Textauszug:
☆ ☆ ☆

Der Name ist Programm, oder? 

1. unterjubelt buffed.de hier niemandem Trojaner und
2. sollte da wirklich was in der Richtung vorhanden sein, dann meldet man es nicht den WoW-Spieler im Forum *kopfschüttel* sondern einem Admin.

Aber nein, erstmal Panik verbreiten und böse Absicht unterstellen. Leute gibts...


----------



## Windelwilli (1. Februar 2011)

@ Warri*paranoia*:

Deine Name ist Programm,oder?  

Ich habe keinerlei Warnung bekommen und habe ein sehr gutes (nicht kostenloses) Antivirenprogramm.

Ich glaube mal gelesen zu haben, das Buffed 2 oder gar 3 Virenscanner betreibt. Glaube die Chance ist relativ gering, das da was durchkommt.


----------



## Almenom (1. Februar 2011)

Ich vermute den militärisch-industriellen Komplex hinter diesem Anschlag!
Details müssen wir zwar noch recherchieren, aber ich bin ziemlich sicher, es handelt sich um eine Attacke der Weltregierung, die versucht ein Gedankenkontrollierendes Programm auf deinen Rechner zu schleusen. Hast du den Hut aus Aluminiumfolie schon auf? Nein? Dann schnell ... Lauf Forrest, lauf!


----------



## odinxd (1. Februar 2011)

Windelwilli schrieb:


> @ Warri*paranoia*:
> Ich habe keinerlei Warnung bekommen und habe ein sehr gutes (nicht kostenloses) Antivirenprogramm.



doch doch da kommt wirklich was und wird in quarantäne gesetzt

aber wie lari bereits sagte: lieber schnell nem admin melden statt es hier mit link (!!!) reinzustellen


----------



## WarriParanoia (1. Februar 2011)

ist gut, ich habe auch eines der besten virenprogramme die es gibt und es ist auch nicht kostenlos.........(nod32)

aber wenn ihr meint ihr seid die coolsten indem ihr nur scheiss kommentare hinterlassen könnt dann macht weiter so..... und sowas nennt sich community.........
da darf man nicht mal dan namen haben den man will weil man dann gleich als depp hingestellt wird.......... 

so long

P.S. ich habs hier reingestellt weil ich noch nie was nem admin gemeldet habe, und erlich gesagt keinen plan habe wie oder wo man das kann


----------



## Lari (1. Februar 2011)

Es geht nicht um deinen Namen, sondern darum, dass du paranoid reagierst.
Buffed verbreitet böswillig Trojaner!

Und kannst du uns bitte erklären, welchen logischen Grund es haben könnte, diesen Trojaner-Report in ein öffentliches Forum inklusive Link zu posten? Insofern es einer sein sollte?


----------



## WarriParanoia (1. Februar 2011)

der link sollte nicht unbedingt da sein, sonder das ist die meldung die mir nod32 angezeigt hat welche ich einfach kopiert habe, sry dafür, und ich poste es hier weil ich erstens nirgends nen link gefunden habe wie man nen admin was melden kann, und zweitens wollte ich euch alle davor warnen das ihr nicht drauf zugreift...

☆ ☆ ☆

Auszüge der Daten:
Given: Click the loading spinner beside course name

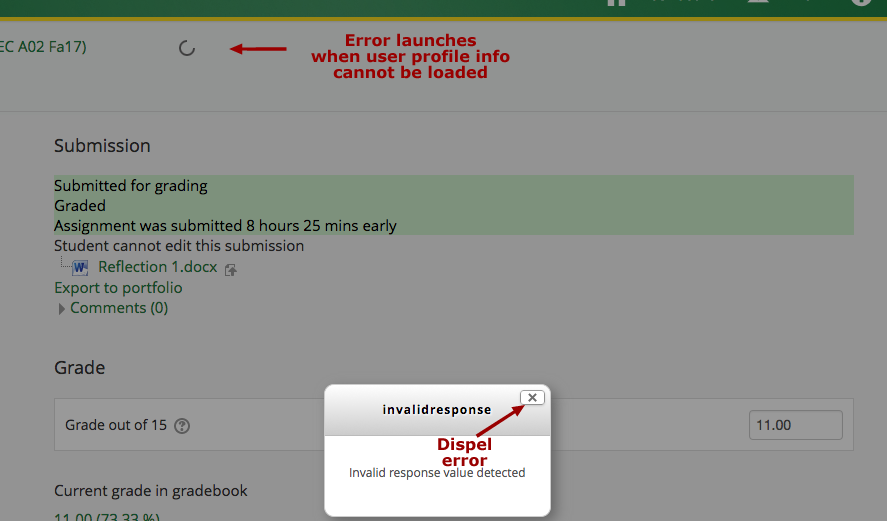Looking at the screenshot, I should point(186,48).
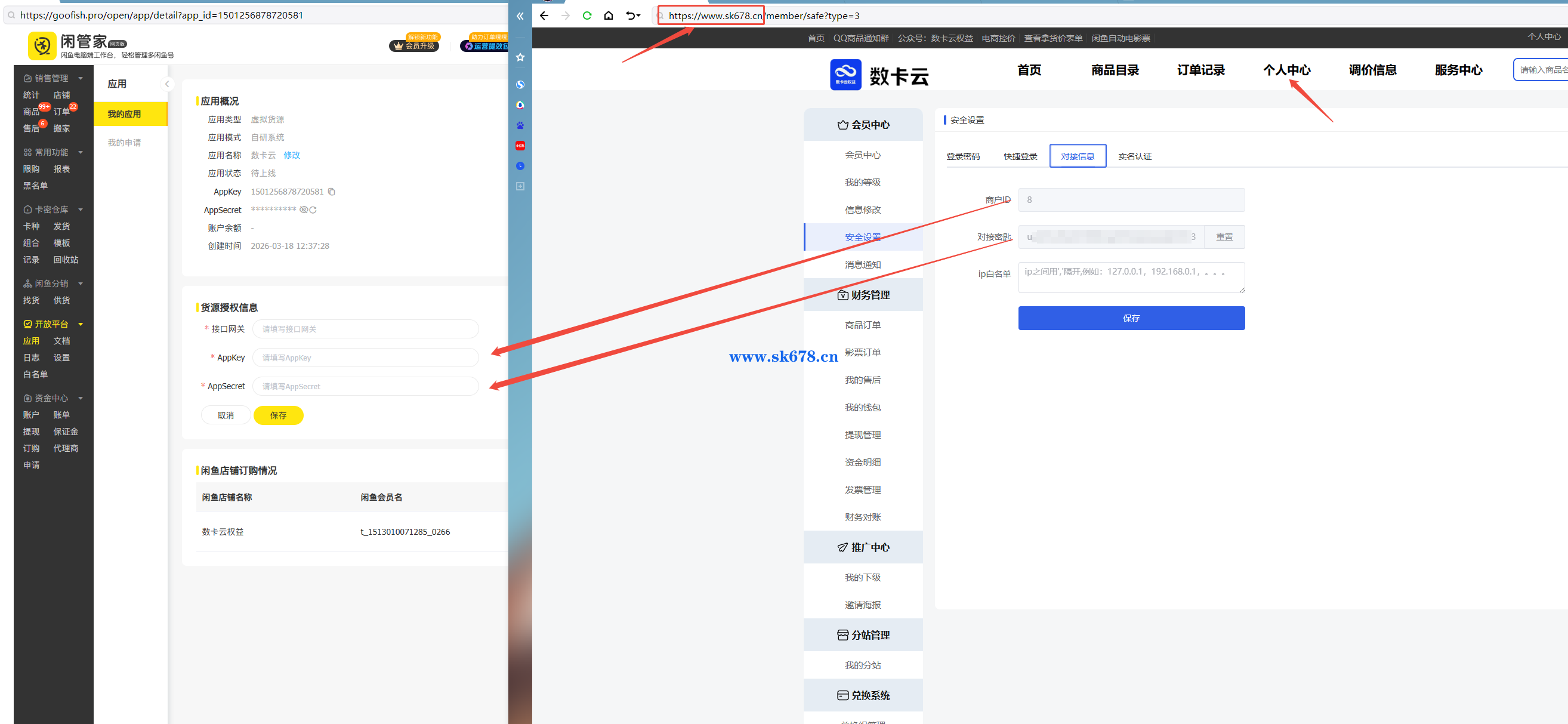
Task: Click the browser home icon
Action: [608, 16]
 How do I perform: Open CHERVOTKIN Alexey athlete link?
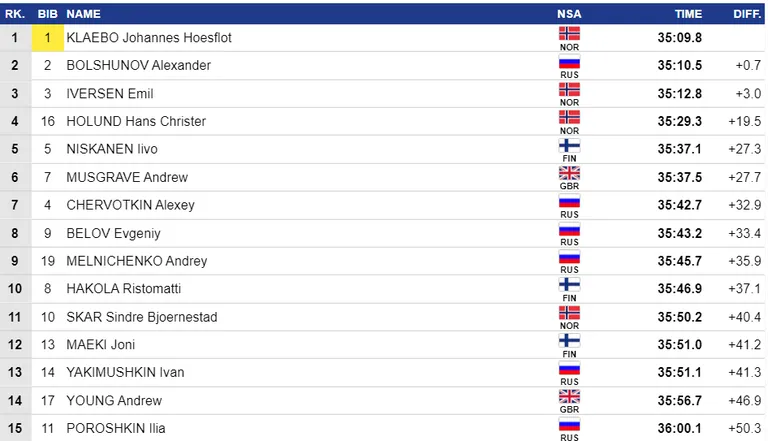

☆ ☆ ☆

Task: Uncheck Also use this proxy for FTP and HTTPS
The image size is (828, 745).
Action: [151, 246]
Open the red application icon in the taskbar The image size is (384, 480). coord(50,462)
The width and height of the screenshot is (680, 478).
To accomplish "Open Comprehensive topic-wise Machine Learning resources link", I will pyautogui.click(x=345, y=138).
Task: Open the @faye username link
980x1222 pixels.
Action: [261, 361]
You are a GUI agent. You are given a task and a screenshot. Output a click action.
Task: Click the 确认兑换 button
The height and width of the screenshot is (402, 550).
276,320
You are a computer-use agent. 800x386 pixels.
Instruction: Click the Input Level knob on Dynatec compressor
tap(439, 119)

☆ ☆ ☆

Deine Aufgaben:
• a. Gib die Zeilen aus den Einträgen als Markdown-Tabelle mit den Spalten „Nr.“ und „Eintragszeile“ aus, ohne Leerzeilen. Fang bei der Zeile mit "The width and" an und hör nach der Zeile mit "tap(439, 119)" auf.
• b. Schreib den Forumsverlauf über die Trojaner-Warnung auf buffed.de weiter, und zwar ab der Stelle, an der er endet.

Die Ergebnisse:
• a.
| Nr. | Eintragszeile |
|---|---|
| 1 | The width and height of the screenshot is (680, 478). |
| 2 | To accomplish "Open Comprehensive topic-wise Machine Learning resources link", I will pyautogui.click(x=345, y=138). |
| 3 | Task: Open the @faye username link |
| 4 | 980x1222 pixels. |
| 5 | Action: [261, 361] |
| 6 | You are a GUI agent. You are given a task and a screenshot. Output a click action. |
| 7 | Task: Click the 确认兑换 button |
| 8 | The height and width of the screenshot is (402, 550). |
| 9 | 276,320 |
| 10 | You are a computer-use agent. 800x386 pixels. |
| 11 | Instruction: Click the Input Level knob on Dynatec compressor |
| 12 | tap(439, 119) |

• b.
ich habs nur gut gemeint und werde dafür angemacht.....

mfg para


----------



## Almenom (1. Februar 2011)

Ja, du hast recht, es ist IMMER die Community schlecht.
Es liegt keinesfalls am reißerischen Tonfall deiner Meldung oder daran, dass du das auf dem falschen Weg meldest oder gar an deinem Namen. Nein, es ist *die Community*.
Mal im Ernst, du erstellst dir einen Account mit diesem Namen und wunderst dich ernsthaft über solche Reaktionen? Meine erste Vermutung war ja, dass da jemand einen plumpen Trollversuch unternimmt ... und ich bin immer noch nicht vom Gegenteil überzeugt.
Im Vergleich zum offiziellen WoW Forum ist die Community auf buffed wirklich tolerant und freundlich. Schwarze Schafe wie mich gibt es überall, aber wenn du eine wirklich rigorose Community erleben willst, lies dir auf Elitist Jerks das Forum "The Banhammer" durch. Dann merkst du erst, wie sehr wir hier verhätschelt werden.


----------



## Lacoca (1. Februar 2011)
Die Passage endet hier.